Document segment →
★ ★ ★ ★ ★ ★ ★
Partial Dictionary Refreshes and Incremental Updates

Q: What is the difference between `update_field` and `update_lag`?

update_field names the timestamp column used to detect changes. update_lag is an optional number of seconds subtracted from the previous update time to widen the overlap window, protecting against clock skew and late-committing transactions at the cost of re-fetching slightly more rows.

Q: Which dictionary layouts support incremental updates?

The in-memory layouts flat , hashed , hashed_array , and complex_key_hashed support update_field . CACHE and SSD_CACHE dictionaries use on-demand per-key loading instead and do not use update_field .

Q: Can I combine `update_field` with `invalidate_query`?

Yes. invalidate_query decides whether a refresh is needed at all (by detecting a changed sentinel value), and update_field minimizes how much data is fetched when a refresh does run. Together they cut both refresh frequency and refresh size.

Q: Does `SYSTEM RELOAD DICTIONARY` force a full reload?

No. If update_field is configured, a manual reload still applies the incremental logic and only fetches changed rows. To force a complete rebuild, drop and recreate the dictionary.

By default, a ClickHouse dictionary re-reads its entire source every time its LIFETIME elapses. For a large reference table that changes only a little between refreshes, that is wasteful: it hammers the source database, burns memory and CPU, and slows every refresh. ClickHouse supports partial (incremental) updates through the update_field source parameter, which makes the dictionary fetch only the rows that changed since the last successful refresh.
★ ★ ★ ★ ★ ★ ★
Information provided →
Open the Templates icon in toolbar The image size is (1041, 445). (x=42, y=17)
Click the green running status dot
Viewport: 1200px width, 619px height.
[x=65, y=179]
★ ★ ★ ★ ★ ★ ★
Work instructions →
1. Answer these questions from the text on partial dictionary refreshes:
(a) What is update_lag subtracted from?
(b) Which two dictionary types load per key on demand and do not use update_field?
(c) How can a complete rebuild of a dictionary be forced?
2. Decide whether each statement agrees with the text on partial dictionary refreshes. Answer yes or no, and quote the words that settle it.
(a) update_lag must always be set when update_field is used.
(b) Without incremental updates, a ClickHouse dictionary reads its whole source each time its LIFETIME elapses.
(c) With update_field configured, SYSTEM RELOAD DICTIONARY fetches every row from the source.

Results of the exercise →
1.
(a) The previous update time.
(b) CACHE and SSD_CACHE.
(c) Drop and recreate the dictionary.

2.
(a) No: "update_lag is an optional number of seconds subtracted from the previous update time"
(b) Yes: "By default, a ClickHouse dictionary re-reads its entire source every time its LIFETIME elapses."
(c) No: "If update_field is configured, a manual reload still applies the incremental logic and only fetches changed rows."